L’Unité de lutte contre la corruption a été créée par décret du 8 septembre 2004 et mise en œuvre dans le cadre du Projet EGTAG1 de la Banque Mondiale en appui à la gouvernance économique du pays. A l’époque, Haïti avait ratifié la Convention Interaméricaine contre la corruption, sa mise en application faisait partie du mandat de l’institution.
Il faut dire que la création de l’ULCC est survenue suite à la publication en 2003 par Transparency International de l’indice de perception de la corruption où le pays figurait parmi ceux perçus comme les plus corrompus et l’adoption par les Nations-Unies de la Convention de Mérida.
La question qu’on doit se poser: cette institution a-t-elle été créée dans le but de combattre la corruption ou juste pour répondre aux exigences de la banque mondiale et de la BID? Juste en jetant un coup d’œil dans le classement mondial de Transparency International TI en 2004, l’année de sa création, le pays était en dernière position pour les pays les plus corrompus (145 sur 145 pays étudiés) alors il est classé en 2019 168 sur 180 pays étudiés. On ne peut pas vraiment parler de progrès car nous savons pertinemment que le niveau de corruption a augmenté considérablement dans le pays durant ces dernières années.
En vertu de de l’article 2 du décret du 8 septembre 2004, l’ULCC avait pour mission de travailler à combattre la corruption et ses manifestations sous toutes les formes au sein de l’administration publique mais qu’en est-il après plus de 15 ans d’existence?

- **Énoncé**:
Répondez, s’il vous plaît, à ces questions sur l’extrait consacré à l’ULCC :
1. Par quel décret l’ULCC a-t-elle été créée ?
2. Quel rang le pays occupait-il en 2019 dans le classement de Transparency International ?
3. D’après l’article 2 de ce décret, quelle était la mission de l’ULCC ?
Les entrées n’ont aucun rôle ici.

- **Entrées enregistrées**:
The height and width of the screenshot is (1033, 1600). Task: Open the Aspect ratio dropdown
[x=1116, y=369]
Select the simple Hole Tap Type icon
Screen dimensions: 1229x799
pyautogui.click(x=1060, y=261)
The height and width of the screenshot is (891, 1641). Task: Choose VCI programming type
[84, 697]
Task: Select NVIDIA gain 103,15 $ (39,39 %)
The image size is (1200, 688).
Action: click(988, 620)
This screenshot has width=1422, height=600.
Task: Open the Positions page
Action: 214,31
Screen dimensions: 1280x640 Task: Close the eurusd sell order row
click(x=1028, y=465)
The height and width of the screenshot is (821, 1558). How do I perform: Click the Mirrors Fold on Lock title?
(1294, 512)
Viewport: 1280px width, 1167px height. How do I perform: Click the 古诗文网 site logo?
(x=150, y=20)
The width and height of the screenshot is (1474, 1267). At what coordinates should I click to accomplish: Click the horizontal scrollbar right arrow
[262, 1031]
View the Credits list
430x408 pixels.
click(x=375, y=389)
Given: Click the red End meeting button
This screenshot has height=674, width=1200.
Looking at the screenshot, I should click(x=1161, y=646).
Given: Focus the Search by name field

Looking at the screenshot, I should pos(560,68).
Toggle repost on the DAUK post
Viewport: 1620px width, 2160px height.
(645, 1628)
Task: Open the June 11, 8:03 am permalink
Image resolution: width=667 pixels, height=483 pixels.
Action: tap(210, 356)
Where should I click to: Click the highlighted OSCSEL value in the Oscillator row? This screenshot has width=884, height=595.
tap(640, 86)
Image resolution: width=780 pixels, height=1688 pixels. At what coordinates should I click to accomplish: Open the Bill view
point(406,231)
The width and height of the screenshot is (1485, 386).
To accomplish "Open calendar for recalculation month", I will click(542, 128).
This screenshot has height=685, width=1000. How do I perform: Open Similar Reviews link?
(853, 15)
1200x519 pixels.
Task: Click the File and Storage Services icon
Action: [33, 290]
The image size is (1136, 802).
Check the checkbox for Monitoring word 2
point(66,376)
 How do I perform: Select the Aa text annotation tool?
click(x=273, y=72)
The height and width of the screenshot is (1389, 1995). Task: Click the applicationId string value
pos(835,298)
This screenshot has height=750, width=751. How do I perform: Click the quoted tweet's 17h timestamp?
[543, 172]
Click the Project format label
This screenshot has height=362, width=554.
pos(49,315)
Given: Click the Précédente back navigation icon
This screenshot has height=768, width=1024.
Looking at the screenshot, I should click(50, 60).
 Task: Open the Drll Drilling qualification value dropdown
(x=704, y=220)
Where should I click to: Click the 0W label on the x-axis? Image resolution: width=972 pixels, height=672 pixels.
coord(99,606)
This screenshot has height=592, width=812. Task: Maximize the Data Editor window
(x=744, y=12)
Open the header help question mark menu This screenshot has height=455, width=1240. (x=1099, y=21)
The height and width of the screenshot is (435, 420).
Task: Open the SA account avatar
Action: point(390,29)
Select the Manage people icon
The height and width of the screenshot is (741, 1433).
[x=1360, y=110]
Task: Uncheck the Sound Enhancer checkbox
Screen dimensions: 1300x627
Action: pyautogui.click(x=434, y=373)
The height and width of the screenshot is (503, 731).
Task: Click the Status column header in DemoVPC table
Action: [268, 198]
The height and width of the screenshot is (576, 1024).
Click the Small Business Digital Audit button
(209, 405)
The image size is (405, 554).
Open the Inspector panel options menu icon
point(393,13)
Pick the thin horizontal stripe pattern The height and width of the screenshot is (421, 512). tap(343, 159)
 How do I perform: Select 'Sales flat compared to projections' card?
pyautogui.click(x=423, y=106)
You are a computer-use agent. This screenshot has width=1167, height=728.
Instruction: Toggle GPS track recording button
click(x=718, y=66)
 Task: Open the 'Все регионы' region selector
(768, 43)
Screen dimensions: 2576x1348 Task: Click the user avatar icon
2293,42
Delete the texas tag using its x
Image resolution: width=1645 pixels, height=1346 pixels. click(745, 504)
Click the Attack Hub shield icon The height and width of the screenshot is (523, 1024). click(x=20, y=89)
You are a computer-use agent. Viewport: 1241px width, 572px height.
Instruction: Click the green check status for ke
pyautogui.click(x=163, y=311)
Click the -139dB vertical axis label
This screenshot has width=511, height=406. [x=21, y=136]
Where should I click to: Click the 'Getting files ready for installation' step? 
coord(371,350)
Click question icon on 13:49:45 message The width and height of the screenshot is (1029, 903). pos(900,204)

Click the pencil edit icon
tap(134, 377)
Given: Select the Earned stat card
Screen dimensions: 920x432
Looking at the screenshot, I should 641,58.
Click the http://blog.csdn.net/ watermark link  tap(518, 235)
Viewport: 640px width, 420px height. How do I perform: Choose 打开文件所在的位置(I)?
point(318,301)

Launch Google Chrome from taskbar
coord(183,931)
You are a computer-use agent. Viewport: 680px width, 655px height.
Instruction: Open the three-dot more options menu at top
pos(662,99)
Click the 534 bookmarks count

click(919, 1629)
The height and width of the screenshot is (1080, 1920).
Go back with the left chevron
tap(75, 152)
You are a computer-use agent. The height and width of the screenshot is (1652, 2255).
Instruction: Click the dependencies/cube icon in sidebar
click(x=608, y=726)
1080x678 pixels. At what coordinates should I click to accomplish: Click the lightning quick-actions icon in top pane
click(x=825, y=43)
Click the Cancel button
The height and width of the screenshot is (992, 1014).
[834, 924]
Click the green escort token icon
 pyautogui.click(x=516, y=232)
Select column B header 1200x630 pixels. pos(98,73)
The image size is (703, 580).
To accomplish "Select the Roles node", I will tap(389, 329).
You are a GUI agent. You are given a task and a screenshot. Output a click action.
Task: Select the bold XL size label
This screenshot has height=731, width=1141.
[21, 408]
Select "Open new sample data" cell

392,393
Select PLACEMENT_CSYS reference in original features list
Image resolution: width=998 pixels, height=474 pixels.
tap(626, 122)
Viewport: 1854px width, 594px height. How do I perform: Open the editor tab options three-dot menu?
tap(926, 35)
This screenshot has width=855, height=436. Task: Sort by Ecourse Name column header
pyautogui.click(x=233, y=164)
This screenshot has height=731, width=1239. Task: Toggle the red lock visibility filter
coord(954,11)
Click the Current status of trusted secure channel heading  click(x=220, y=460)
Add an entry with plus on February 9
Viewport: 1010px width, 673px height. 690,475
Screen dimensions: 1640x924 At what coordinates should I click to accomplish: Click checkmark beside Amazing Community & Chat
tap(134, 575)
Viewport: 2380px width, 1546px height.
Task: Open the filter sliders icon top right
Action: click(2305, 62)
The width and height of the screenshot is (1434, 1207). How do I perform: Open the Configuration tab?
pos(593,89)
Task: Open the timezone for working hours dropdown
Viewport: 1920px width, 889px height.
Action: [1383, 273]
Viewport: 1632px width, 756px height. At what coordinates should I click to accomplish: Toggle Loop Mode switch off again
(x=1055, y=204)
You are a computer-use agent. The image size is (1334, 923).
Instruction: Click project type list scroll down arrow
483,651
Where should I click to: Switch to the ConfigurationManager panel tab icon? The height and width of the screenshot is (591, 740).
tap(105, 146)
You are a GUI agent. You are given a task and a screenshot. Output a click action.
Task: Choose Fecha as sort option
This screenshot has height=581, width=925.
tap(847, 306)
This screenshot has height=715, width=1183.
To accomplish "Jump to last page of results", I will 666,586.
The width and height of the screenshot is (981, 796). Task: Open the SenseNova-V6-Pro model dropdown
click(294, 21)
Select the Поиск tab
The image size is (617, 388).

- **Réponse**:
1. Par le décret du 8 septembre 2004.
2. Le 168e rang sur 180 pays étudiés.
3. Combattre la corruption et ses manifestations sous toutes les formes au sein de l’administration publique.